Other provisions of the regulations adopted by the State Director make it clear that that official did not regard an increase in the physical space of a housing accommodation rented to a particular tenant as automatically decontrolling the rental unit or permitting the charging of a higher rental without agency authorization. Article Y, dealing with “Adjustments in Kents,” allows an increase when the landlord and tenant by written agreement agree to a “substantial increase in dwelling space” (Y, 9(f)); excepts from a regulation concerning the permissible amount of increases during a specific period cases of “increase of space * * * with the consent of the tenant” (Y, 8(c)); and provides for the issuance of a “prior opinion” (advance administrative consent) fixing increased rents “when the landlord seeks to increase the space, services,” etc. If the view of the majority as to the basic intent of the statute were sound, landlords would not have to make such applications for rental increases where there was an increase of space in a rental unit comprising particular housing space.
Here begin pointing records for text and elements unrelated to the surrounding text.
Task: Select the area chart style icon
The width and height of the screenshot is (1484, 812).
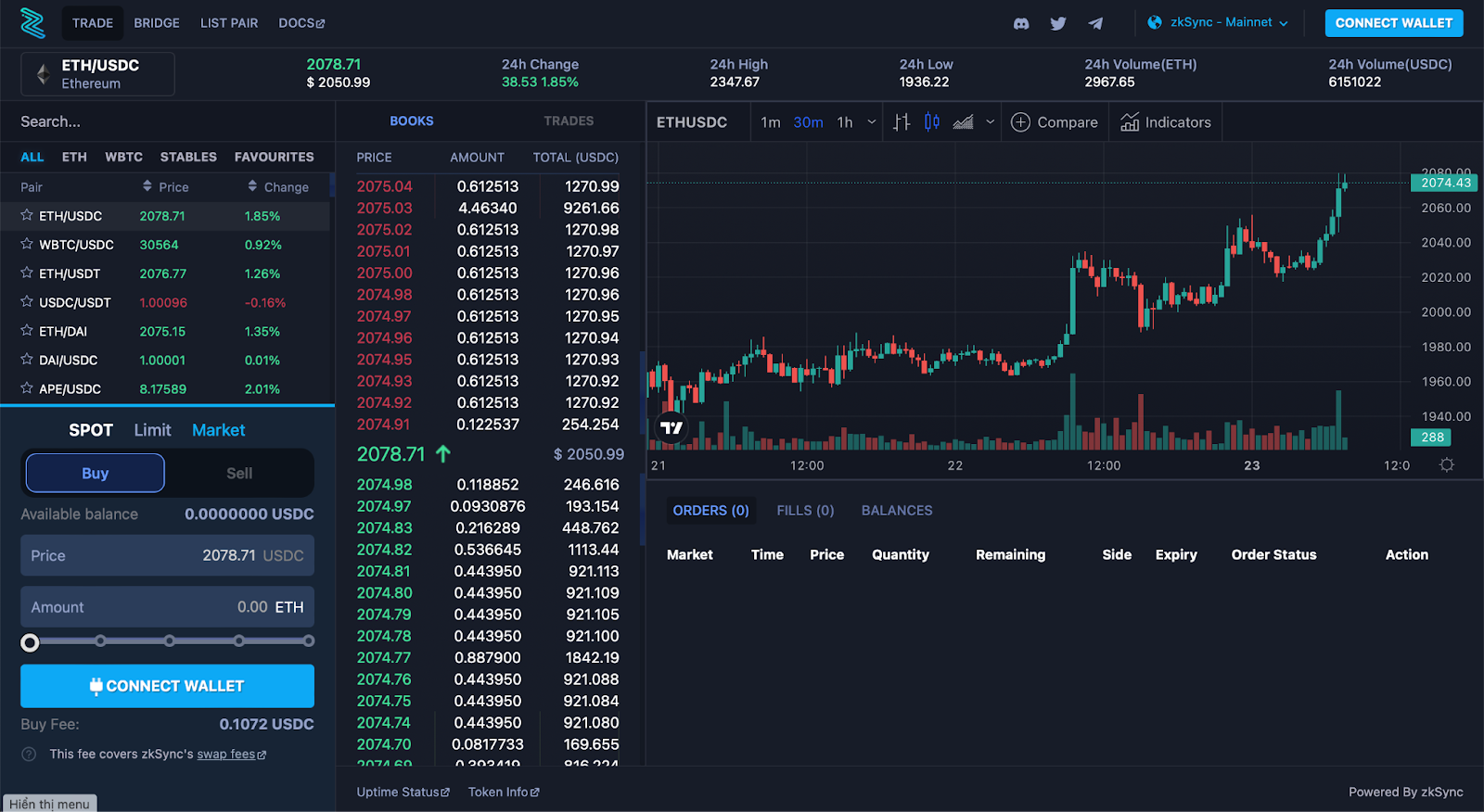Action: (x=964, y=122)
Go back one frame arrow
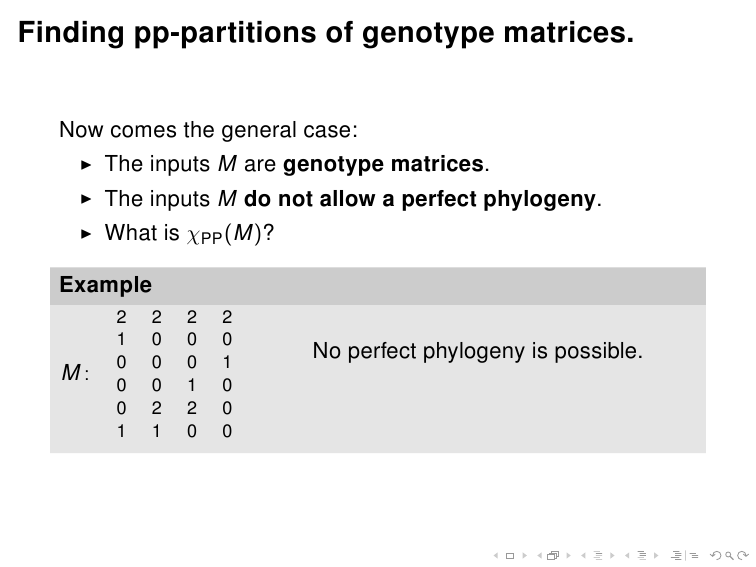Screen dimensions: 756x567 540,555
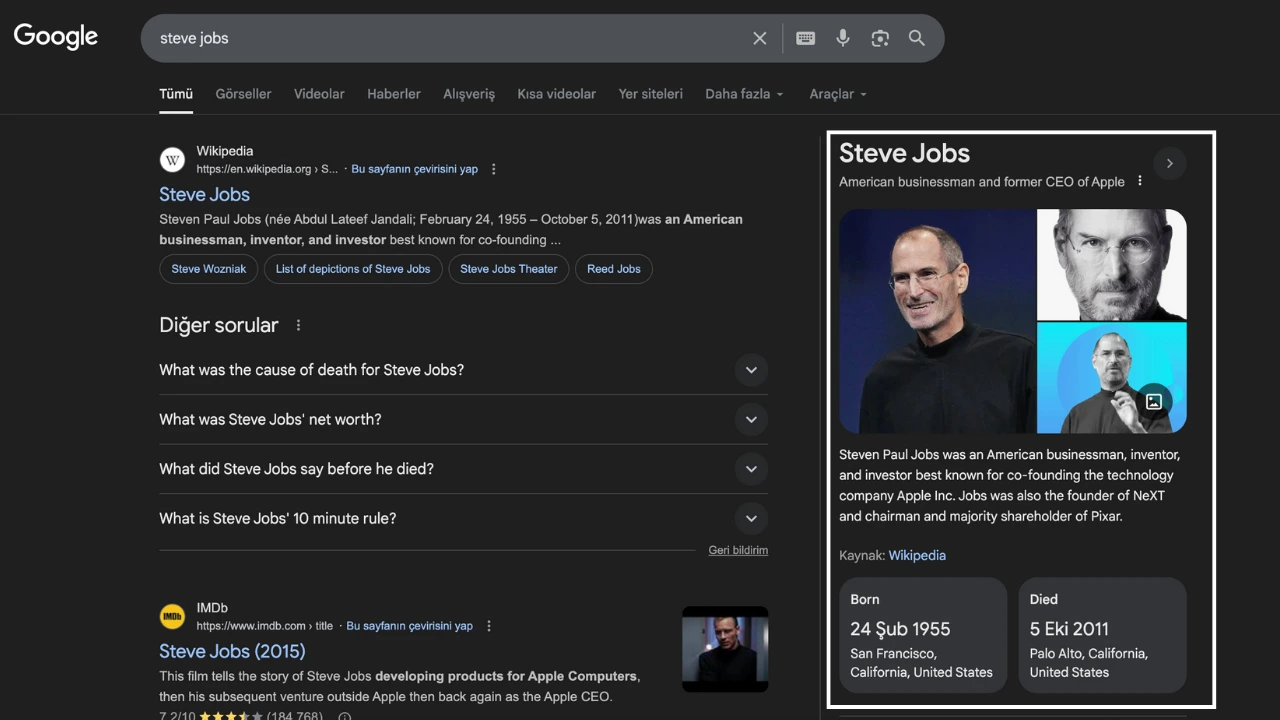Switch to the Haberler tab
1280x720 pixels.
click(393, 93)
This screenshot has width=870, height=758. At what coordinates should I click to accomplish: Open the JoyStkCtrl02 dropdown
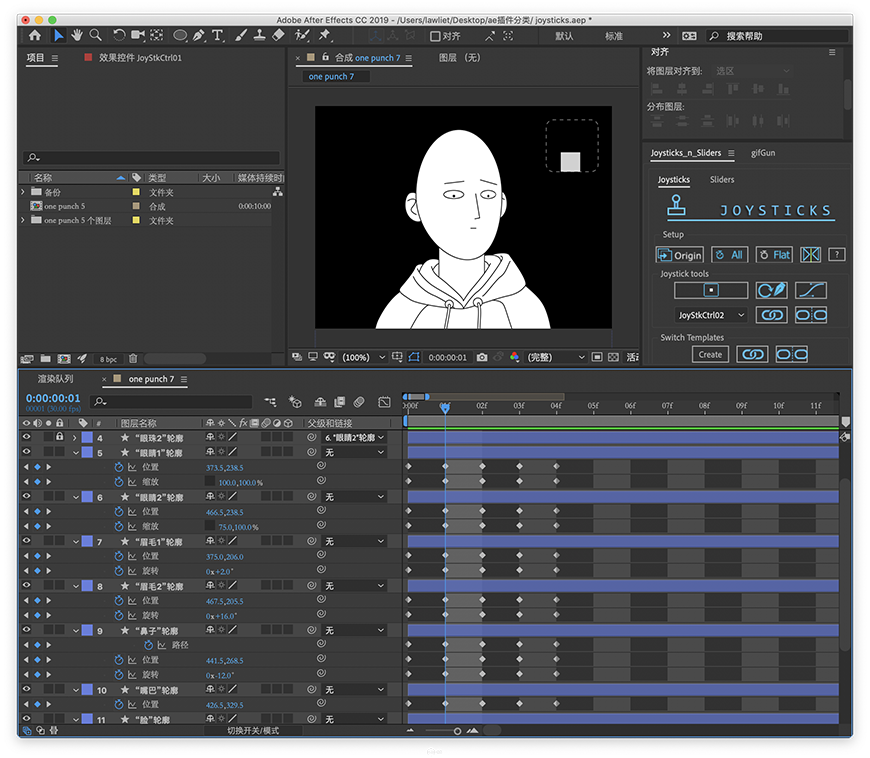click(x=711, y=315)
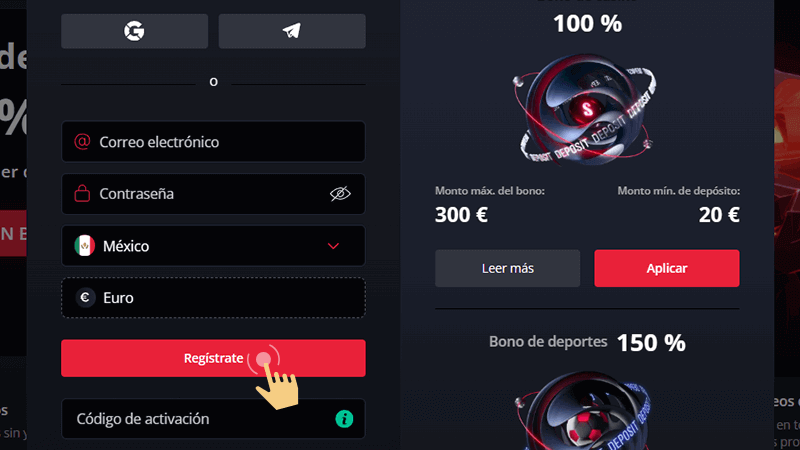
Task: Sign up with the Telegram paper-plane icon
Action: coord(292,31)
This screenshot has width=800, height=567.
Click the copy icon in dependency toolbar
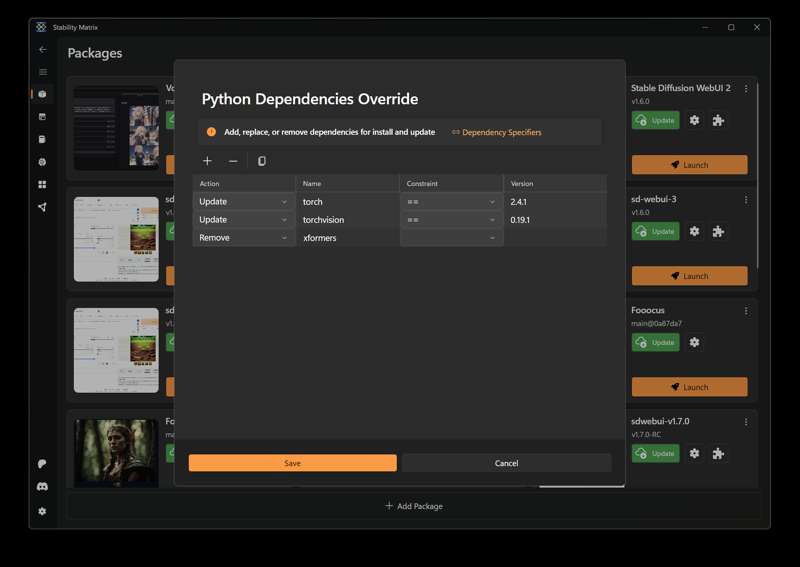tap(262, 161)
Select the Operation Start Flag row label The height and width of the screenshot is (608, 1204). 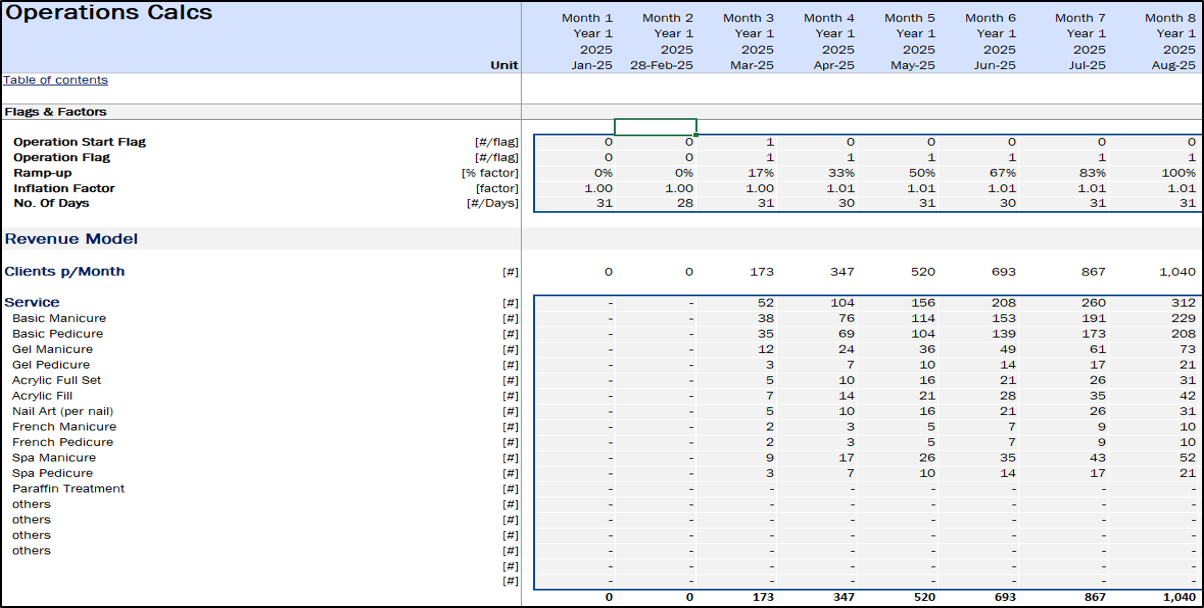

The New York cases cited by the majority are not applicable here. We are controlled by our own statute and regulations, which, unlike those which apparently governed the New York courts, do not make continuity of identity of particular housing accommodations a determinative criterion of automatic decontrol or of a change in lawful base rental. *70Under our statute, what is directly controlled is housing-space, not housing accommodations, except indirectly.
I conclude that the lawful base rental for these apartments continued, through the month of June 1956 and thereafter until March 28, 1957, to be the registered rental of $60.50 which was in effect prior to the conversion, and that the receipt of rent in excess of that amount was unlawful and subject to the statutory sanction of an action of this kind.